▶ **YOUR OBJECTIVE**
Please copy word for word the part of the text on Diffusion Beam Search that opens with the words "Diffusion Beam Search is" and closes with "across various domains.".

▶ **SELECTED TEXT**
____________

Diffusion Beam Search

Updated 19 November 2025

Diffusion Beam Search is a technique that frames the reverse diffusion process as a beam search over latent states to maximize complex, non-differentiable reward metrics.
It employs methods like dynamic beam expansion, multi-step lookahead, calibrated reward functions, and bidirectional search to improve sample quality across various domains.
Empirical studies show that these strategies outperform greedy and best-of-N sampling by effectively balancing reward alignment, diversity, and computational constraints.

Diffusion Beam Search encompasses a family of inference-time optimization and decoding techniques for diffusion models that employ beam-search-style explorations in the model’s denoising (or more generally, latent) space. By structuring sample generation as a search problem—often in the form of trees or beams of candidate latent states—these approaches address the challenge of aligning generative outputs (images, videos, or sequences) with complex, often non-differentiable reward functions such as perceptual coherence, textual alignment, or task-specific metrics. Key innovations include dynamic beam expansion, calibrated reward surrogates, multi-step lookahead value estimation, and bidirectional (“cyclic”) diffusion cycles. Diffusion Beam Search has demonstrated empirically superior sample quality, reward alignment, and computational efficiency across image, video, sequence, and planning domains (Oshima et al., 31 Jan 2025, Fernandes et al., 26 Mar 2025, Li et al., 3 Mar 2025, Lee et al., 20 May 2025).

____________

▶ **Stored items**

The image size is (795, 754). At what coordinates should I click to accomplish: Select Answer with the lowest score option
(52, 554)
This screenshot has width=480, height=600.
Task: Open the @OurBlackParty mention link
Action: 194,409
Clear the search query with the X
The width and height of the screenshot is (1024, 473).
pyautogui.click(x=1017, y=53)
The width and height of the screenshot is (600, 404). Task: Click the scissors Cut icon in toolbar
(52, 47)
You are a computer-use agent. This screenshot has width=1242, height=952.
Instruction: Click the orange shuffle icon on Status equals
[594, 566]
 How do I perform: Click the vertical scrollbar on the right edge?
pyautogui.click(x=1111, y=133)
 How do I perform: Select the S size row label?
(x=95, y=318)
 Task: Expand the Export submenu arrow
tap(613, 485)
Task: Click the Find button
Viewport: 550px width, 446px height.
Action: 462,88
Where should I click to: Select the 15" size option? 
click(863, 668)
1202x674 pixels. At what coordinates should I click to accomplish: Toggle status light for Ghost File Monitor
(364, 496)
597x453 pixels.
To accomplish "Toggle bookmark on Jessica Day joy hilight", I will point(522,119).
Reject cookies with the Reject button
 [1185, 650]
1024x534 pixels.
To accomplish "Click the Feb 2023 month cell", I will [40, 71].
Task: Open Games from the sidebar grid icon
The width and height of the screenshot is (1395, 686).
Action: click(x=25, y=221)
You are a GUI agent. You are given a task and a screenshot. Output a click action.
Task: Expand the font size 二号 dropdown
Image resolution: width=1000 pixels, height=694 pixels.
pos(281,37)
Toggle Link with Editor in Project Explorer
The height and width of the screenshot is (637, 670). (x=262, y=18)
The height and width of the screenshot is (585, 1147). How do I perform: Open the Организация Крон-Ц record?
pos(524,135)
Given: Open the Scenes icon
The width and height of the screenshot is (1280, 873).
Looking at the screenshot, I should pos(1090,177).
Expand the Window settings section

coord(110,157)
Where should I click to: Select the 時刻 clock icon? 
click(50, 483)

____________

▶ **ANSWER AREA**
Diffusion Beam Search is a technique that frames the reverse diffusion process as a beam search over latent states to maximize complex, non-differentiable reward metrics.
It employs methods like dynamic beam expansion, multi-step lookahead, calibrated reward functions, and bidirectional search to improve sample quality across various domains.